** Data provided follows **
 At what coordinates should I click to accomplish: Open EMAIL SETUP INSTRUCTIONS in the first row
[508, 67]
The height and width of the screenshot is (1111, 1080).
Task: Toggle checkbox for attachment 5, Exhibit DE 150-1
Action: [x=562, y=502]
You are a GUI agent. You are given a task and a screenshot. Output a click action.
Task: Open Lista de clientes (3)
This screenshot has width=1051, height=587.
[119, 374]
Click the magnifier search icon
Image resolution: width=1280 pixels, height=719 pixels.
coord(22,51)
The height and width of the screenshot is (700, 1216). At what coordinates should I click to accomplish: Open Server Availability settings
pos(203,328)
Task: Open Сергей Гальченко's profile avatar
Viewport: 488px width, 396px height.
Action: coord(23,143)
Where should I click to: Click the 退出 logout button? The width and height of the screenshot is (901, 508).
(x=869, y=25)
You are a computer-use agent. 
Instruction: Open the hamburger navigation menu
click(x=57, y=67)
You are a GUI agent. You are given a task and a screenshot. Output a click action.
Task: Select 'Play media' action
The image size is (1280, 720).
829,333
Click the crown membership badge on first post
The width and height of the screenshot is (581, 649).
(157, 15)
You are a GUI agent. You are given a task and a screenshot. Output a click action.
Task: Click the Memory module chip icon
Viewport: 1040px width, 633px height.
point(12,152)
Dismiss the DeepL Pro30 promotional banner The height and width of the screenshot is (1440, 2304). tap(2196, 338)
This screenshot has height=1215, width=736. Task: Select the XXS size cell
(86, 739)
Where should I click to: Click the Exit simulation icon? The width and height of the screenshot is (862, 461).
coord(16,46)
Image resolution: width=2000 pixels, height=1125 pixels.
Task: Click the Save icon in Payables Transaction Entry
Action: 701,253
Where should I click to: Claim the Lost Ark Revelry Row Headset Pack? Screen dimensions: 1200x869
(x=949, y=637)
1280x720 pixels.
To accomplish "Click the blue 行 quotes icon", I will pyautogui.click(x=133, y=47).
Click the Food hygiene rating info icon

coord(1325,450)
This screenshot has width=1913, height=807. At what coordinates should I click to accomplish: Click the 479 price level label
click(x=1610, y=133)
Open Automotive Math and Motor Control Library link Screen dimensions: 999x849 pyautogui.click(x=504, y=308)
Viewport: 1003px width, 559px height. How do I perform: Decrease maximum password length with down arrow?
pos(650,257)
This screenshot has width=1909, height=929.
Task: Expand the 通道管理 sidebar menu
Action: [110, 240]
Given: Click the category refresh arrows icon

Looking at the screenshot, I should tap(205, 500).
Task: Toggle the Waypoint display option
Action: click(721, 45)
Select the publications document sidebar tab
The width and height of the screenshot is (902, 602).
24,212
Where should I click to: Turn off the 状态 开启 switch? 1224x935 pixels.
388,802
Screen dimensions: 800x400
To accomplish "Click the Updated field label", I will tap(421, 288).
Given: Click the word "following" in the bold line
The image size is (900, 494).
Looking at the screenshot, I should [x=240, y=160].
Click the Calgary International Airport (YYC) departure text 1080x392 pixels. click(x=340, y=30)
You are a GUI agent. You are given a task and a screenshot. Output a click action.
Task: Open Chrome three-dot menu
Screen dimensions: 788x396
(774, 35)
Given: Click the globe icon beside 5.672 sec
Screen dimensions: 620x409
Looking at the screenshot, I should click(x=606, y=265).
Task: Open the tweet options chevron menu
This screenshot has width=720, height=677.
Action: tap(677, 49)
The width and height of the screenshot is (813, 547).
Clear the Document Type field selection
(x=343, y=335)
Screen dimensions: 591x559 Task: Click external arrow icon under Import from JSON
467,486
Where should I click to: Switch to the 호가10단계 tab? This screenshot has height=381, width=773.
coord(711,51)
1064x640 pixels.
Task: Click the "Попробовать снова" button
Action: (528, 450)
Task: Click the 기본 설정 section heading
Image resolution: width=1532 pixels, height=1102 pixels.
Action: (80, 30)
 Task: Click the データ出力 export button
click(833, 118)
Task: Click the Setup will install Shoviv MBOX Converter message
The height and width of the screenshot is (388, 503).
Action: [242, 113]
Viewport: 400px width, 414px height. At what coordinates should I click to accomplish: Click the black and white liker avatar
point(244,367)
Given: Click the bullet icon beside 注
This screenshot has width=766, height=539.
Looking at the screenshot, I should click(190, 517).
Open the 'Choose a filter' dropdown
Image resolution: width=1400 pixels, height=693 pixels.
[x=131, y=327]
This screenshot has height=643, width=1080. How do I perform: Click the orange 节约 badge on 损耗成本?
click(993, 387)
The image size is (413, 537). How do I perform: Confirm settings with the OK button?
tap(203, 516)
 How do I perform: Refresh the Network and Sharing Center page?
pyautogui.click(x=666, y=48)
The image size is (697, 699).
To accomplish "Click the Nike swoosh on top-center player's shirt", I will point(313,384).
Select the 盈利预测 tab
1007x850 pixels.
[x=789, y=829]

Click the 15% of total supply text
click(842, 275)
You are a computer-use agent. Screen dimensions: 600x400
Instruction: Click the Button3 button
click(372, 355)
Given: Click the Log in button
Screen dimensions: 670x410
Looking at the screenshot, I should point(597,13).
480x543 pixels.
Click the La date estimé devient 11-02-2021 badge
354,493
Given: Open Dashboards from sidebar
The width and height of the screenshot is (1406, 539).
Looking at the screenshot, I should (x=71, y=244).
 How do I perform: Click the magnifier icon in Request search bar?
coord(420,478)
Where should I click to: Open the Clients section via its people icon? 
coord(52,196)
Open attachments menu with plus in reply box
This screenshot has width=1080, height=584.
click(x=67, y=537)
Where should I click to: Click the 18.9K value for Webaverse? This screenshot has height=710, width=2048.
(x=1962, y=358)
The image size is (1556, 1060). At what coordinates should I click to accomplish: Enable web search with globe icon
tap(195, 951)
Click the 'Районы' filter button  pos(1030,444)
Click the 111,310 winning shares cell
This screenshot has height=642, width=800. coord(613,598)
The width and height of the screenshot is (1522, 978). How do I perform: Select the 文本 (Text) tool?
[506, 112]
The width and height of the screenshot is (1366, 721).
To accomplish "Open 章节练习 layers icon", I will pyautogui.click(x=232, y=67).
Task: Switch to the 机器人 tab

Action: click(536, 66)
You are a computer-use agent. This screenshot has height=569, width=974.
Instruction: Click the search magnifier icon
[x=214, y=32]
** End of Data provided **
With no word changed, write the entries out once more.

 At what coordinates should I click to accomplish: Open EMAIL SETUP INSTRUCTIONS in the first row
[508, 67]
The height and width of the screenshot is (1111, 1080).
Task: Toggle checkbox for attachment 5, Exhibit DE 150-1
Action: [x=562, y=502]
You are a GUI agent. You are given a task and a screenshot. Output a click action.
Task: Open Lista de clientes (3)
This screenshot has width=1051, height=587.
[119, 374]
Click the magnifier search icon
Image resolution: width=1280 pixels, height=719 pixels.
coord(22,51)
The height and width of the screenshot is (700, 1216). At what coordinates should I click to accomplish: Open Server Availability settings
pos(203,328)
Task: Open Сергей Гальченко's profile avatar
Viewport: 488px width, 396px height.
Action: coord(23,143)
Where should I click to: Click the 退出 logout button? The width and height of the screenshot is (901, 508).
(x=869, y=25)
You are a computer-use agent. 
Instruction: Open the hamburger navigation menu
click(x=57, y=67)
You are a GUI agent. You are given a task and a screenshot. Output a click action.
Task: Select 'Play media' action
The image size is (1280, 720).
829,333
Click the crown membership badge on first post
The width and height of the screenshot is (581, 649).
(157, 15)
You are a GUI agent. You are given a task and a screenshot. Output a click action.
Task: Click the Memory module chip icon
Viewport: 1040px width, 633px height.
point(12,152)
Dismiss the DeepL Pro30 promotional banner The height and width of the screenshot is (1440, 2304). tap(2196, 338)
This screenshot has height=1215, width=736. Task: Select the XXS size cell
(86, 739)
Where should I click to: Click the Exit simulation icon? The width and height of the screenshot is (862, 461).
coord(16,46)
Image resolution: width=2000 pixels, height=1125 pixels.
Task: Click the Save icon in Payables Transaction Entry
Action: 701,253
Where should I click to: Claim the Lost Ark Revelry Row Headset Pack? Screen dimensions: 1200x869
(x=949, y=637)
1280x720 pixels.
To accomplish "Click the blue 行 quotes icon", I will pyautogui.click(x=133, y=47).
Click the Food hygiene rating info icon

coord(1325,450)
This screenshot has width=1913, height=807. At what coordinates should I click to accomplish: Click the 479 price level label
click(x=1610, y=133)
Open Automotive Math and Motor Control Library link Screen dimensions: 999x849 pyautogui.click(x=504, y=308)
Viewport: 1003px width, 559px height. How do I perform: Decrease maximum password length with down arrow?
pos(650,257)
This screenshot has width=1909, height=929.
Task: Expand the 通道管理 sidebar menu
Action: [110, 240]
Given: Click the category refresh arrows icon

Looking at the screenshot, I should tap(205, 500).
Task: Toggle the Waypoint display option
Action: click(721, 45)
Select the publications document sidebar tab
The width and height of the screenshot is (902, 602).
24,212
Where should I click to: Turn off the 状态 开启 switch? 1224x935 pixels.
388,802
Screen dimensions: 800x400
To accomplish "Click the Updated field label", I will tap(421, 288).
Given: Click the word "following" in the bold line
The image size is (900, 494).
Looking at the screenshot, I should [x=240, y=160].
Click the Calgary International Airport (YYC) departure text 1080x392 pixels. click(x=340, y=30)
You are a GUI agent. You are given a task and a screenshot. Output a click action.
Task: Open Chrome three-dot menu
Screen dimensions: 788x396
(774, 35)
Given: Click the globe icon beside 5.672 sec
Screen dimensions: 620x409
Looking at the screenshot, I should click(x=606, y=265).
Task: Open the tweet options chevron menu
This screenshot has width=720, height=677.
Action: tap(677, 49)
The width and height of the screenshot is (813, 547).
Clear the Document Type field selection
(x=343, y=335)
Screen dimensions: 591x559 Task: Click external arrow icon under Import from JSON
467,486
Where should I click to: Switch to the 호가10단계 tab? This screenshot has height=381, width=773.
coord(711,51)
1064x640 pixels.
Task: Click the "Попробовать снова" button
Action: (528, 450)
Task: Click the 기본 설정 section heading
Image resolution: width=1532 pixels, height=1102 pixels.
Action: (80, 30)
 Task: Click the データ出力 export button
click(833, 118)
Task: Click the Setup will install Shoviv MBOX Converter message
The height and width of the screenshot is (388, 503).
Action: [242, 113]
Viewport: 400px width, 414px height. At what coordinates should I click to accomplish: Click the black and white liker avatar
point(244,367)
Given: Click the bullet icon beside 注
This screenshot has width=766, height=539.
Looking at the screenshot, I should click(190, 517).
Open the 'Choose a filter' dropdown
Image resolution: width=1400 pixels, height=693 pixels.
[x=131, y=327]
This screenshot has height=643, width=1080. How do I perform: Click the orange 节约 badge on 损耗成本?
click(993, 387)
The image size is (413, 537). How do I perform: Confirm settings with the OK button?
tap(203, 516)
 How do I perform: Refresh the Network and Sharing Center page?
pyautogui.click(x=666, y=48)
The image size is (697, 699).
To accomplish "Click the Nike swoosh on top-center player's shirt", I will point(313,384).
Select the 盈利预测 tab
1007x850 pixels.
[x=789, y=829]

Click the 15% of total supply text
click(842, 275)
You are a computer-use agent. Screen dimensions: 600x400
Instruction: Click the Button3 button
click(372, 355)
Given: Click the Log in button
Screen dimensions: 670x410
Looking at the screenshot, I should point(597,13).
480x543 pixels.
Click the La date estimé devient 11-02-2021 badge
354,493
Given: Open Dashboards from sidebar
The width and height of the screenshot is (1406, 539).
Looking at the screenshot, I should (x=71, y=244).
 How do I perform: Click the magnifier icon in Request search bar?
coord(420,478)
Where should I click to: Open the Clients section via its people icon? 
coord(52,196)
Open attachments menu with plus in reply box
This screenshot has width=1080, height=584.
click(x=67, y=537)
Where should I click to: Click the 18.9K value for Webaverse? This screenshot has height=710, width=2048.
(x=1962, y=358)
The image size is (1556, 1060). At what coordinates should I click to accomplish: Enable web search with globe icon
tap(195, 951)
Click the 'Районы' filter button  pos(1030,444)
Click the 111,310 winning shares cell
This screenshot has height=642, width=800. coord(613,598)
The width and height of the screenshot is (1522, 978). How do I perform: Select the 文本 (Text) tool?
[506, 112]
The width and height of the screenshot is (1366, 721).
To accomplish "Open 章节练习 layers icon", I will pyautogui.click(x=232, y=67).
Task: Switch to the 机器人 tab

Action: click(536, 66)
You are a computer-use agent. This screenshot has height=569, width=974.
Instruction: Click the search magnifier icon
[x=214, y=32]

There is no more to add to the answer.